**OBJECTIVE**
Write out only the stretch of lines from the one containing "At what (x,y)" through the one containing "Looking at the", with "Not Actively Looking" changed to "Open to Offers" and everything else left the same.

**GIVEN RECORDS**
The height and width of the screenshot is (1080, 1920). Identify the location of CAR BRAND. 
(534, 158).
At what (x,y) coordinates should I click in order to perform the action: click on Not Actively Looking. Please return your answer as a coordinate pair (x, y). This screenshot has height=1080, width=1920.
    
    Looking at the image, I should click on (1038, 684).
---
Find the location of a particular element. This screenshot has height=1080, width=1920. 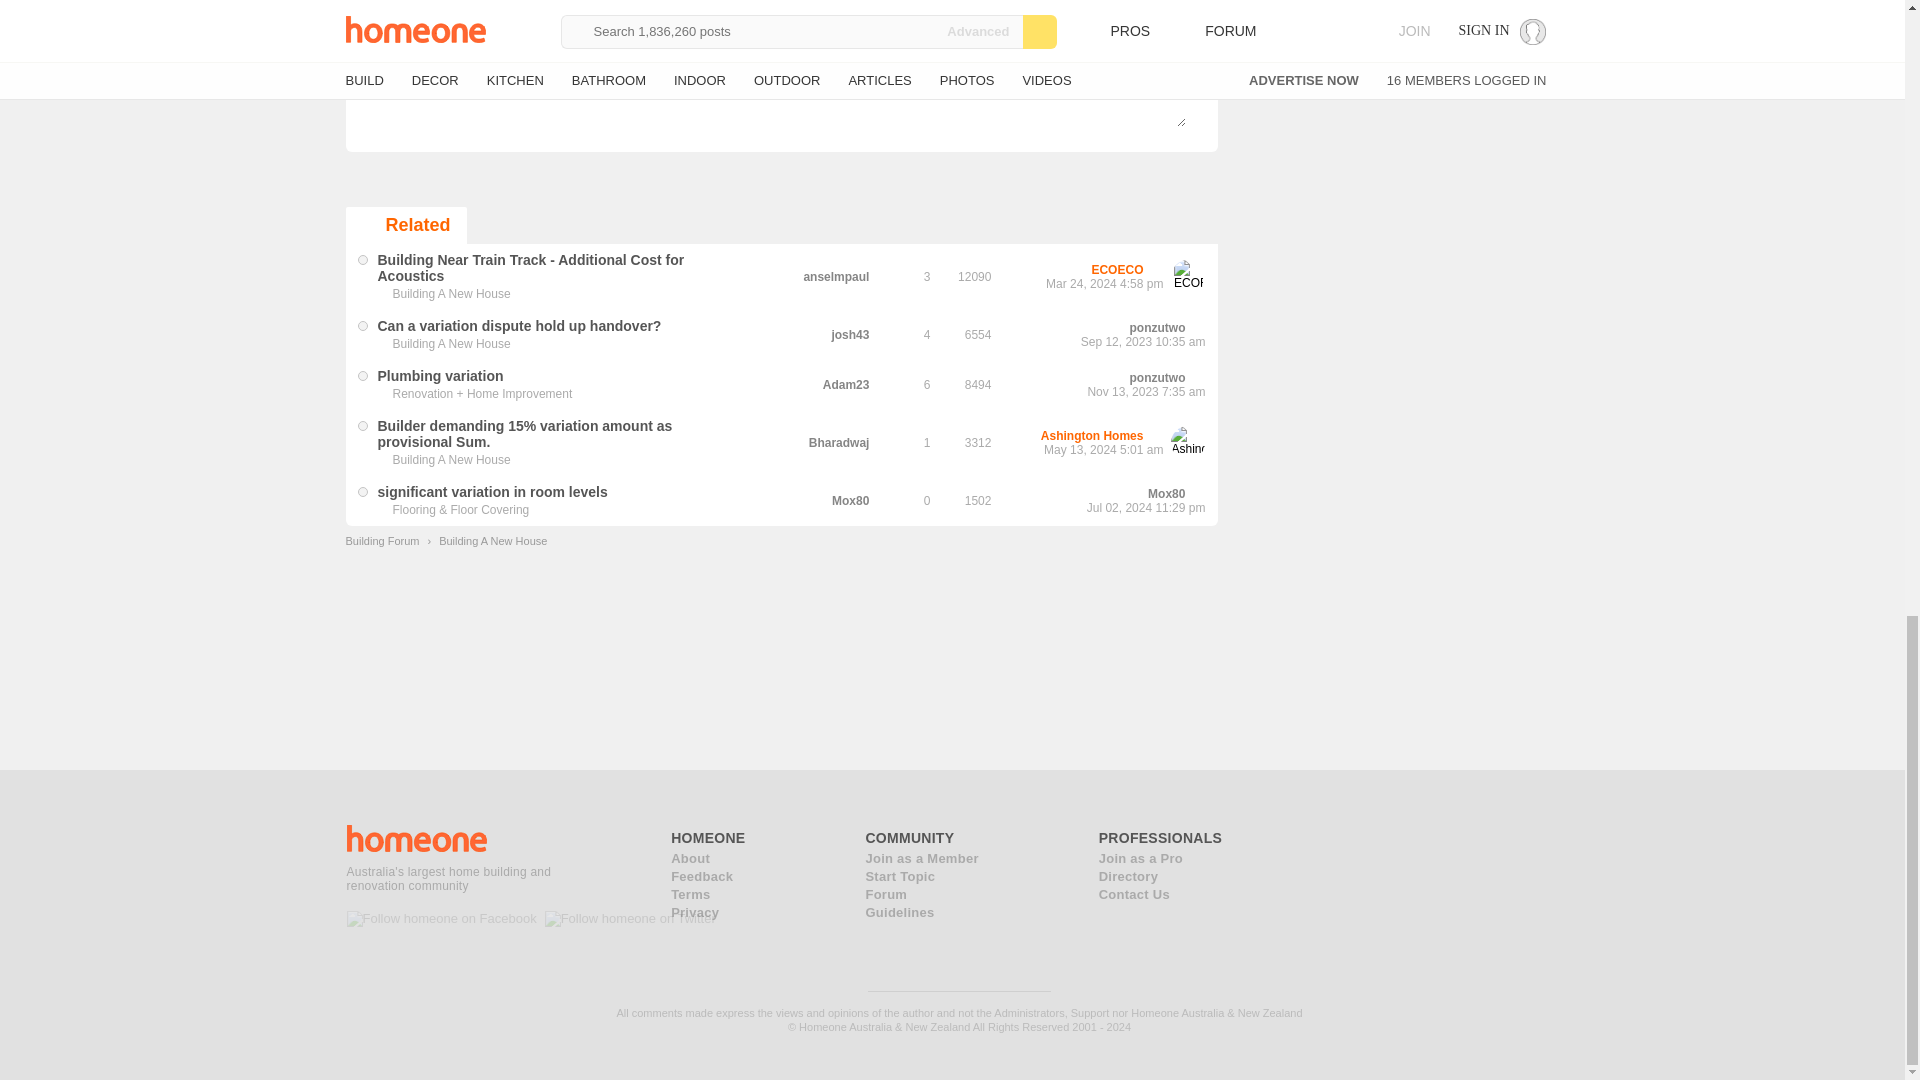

**SOLUTION**
At what (x,y) coordinates should I click in order to perform the action: click on Open to Offers. Please return your answer as a coordinate pair (x, y). This screenshot has height=1080, width=1920.
    
    Looking at the image, I should click on (1038, 684).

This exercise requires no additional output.